PROMPT
Reproduce every line of the data below verbatim, without any alteration.
[START RECORDS TO USE]
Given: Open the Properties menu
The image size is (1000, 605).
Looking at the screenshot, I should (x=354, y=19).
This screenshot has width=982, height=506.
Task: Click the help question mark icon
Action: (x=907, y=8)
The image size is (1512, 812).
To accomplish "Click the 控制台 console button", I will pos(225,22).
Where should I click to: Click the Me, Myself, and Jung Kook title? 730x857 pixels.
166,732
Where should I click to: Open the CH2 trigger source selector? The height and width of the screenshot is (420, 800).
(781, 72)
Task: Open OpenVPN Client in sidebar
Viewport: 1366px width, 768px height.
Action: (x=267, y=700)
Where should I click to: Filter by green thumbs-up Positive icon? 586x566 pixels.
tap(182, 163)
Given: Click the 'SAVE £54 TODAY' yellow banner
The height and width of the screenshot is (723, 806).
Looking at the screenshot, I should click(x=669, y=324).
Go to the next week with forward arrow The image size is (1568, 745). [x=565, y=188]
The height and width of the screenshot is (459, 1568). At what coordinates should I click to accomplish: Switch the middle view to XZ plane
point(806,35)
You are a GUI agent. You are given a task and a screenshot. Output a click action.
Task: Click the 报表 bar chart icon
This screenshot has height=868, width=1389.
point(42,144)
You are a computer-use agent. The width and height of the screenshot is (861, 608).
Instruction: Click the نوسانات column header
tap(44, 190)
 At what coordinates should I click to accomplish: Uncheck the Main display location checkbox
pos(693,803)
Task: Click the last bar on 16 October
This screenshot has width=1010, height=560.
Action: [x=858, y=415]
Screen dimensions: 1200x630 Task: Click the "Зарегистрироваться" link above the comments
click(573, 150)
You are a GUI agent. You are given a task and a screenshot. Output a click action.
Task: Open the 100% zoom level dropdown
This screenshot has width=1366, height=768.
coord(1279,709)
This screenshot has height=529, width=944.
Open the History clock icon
[END RECORDS TO USE]
CORRECT ANSWER
Given: Open the Properties menu
The image size is (1000, 605).
Looking at the screenshot, I should (x=354, y=19).
This screenshot has width=982, height=506.
Task: Click the help question mark icon
Action: (x=907, y=8)
The image size is (1512, 812).
To accomplish "Click the 控制台 console button", I will pos(225,22).
Where should I click to: Click the Me, Myself, and Jung Kook title? 730x857 pixels.
166,732
Where should I click to: Open the CH2 trigger source selector? The height and width of the screenshot is (420, 800).
(781, 72)
Task: Open OpenVPN Client in sidebar
Viewport: 1366px width, 768px height.
Action: (x=267, y=700)
Where should I click to: Filter by green thumbs-up Positive icon? 586x566 pixels.
tap(182, 163)
Given: Click the 'SAVE £54 TODAY' yellow banner
The height and width of the screenshot is (723, 806).
Looking at the screenshot, I should click(x=669, y=324).
Go to the next week with forward arrow The image size is (1568, 745). [x=565, y=188]
The height and width of the screenshot is (459, 1568). At what coordinates should I click to accomplish: Switch the middle view to XZ plane
point(806,35)
You are a GUI agent. You are given a task and a screenshot. Output a click action.
Task: Click the 报表 bar chart icon
This screenshot has height=868, width=1389.
point(42,144)
You are a computer-use agent. The width and height of the screenshot is (861, 608).
Instruction: Click the نوسانات column header
tap(44, 190)
 At what coordinates should I click to accomplish: Uncheck the Main display location checkbox
pos(693,803)
Task: Click the last bar on 16 October
This screenshot has width=1010, height=560.
Action: [x=858, y=415]
Screen dimensions: 1200x630 Task: Click the "Зарегистрироваться" link above the comments
click(573, 150)
You are a GUI agent. You are given a task and a screenshot. Output a click action.
Task: Open the 100% zoom level dropdown
This screenshot has width=1366, height=768.
coord(1279,709)
This screenshot has height=529, width=944.
Open the History clock icon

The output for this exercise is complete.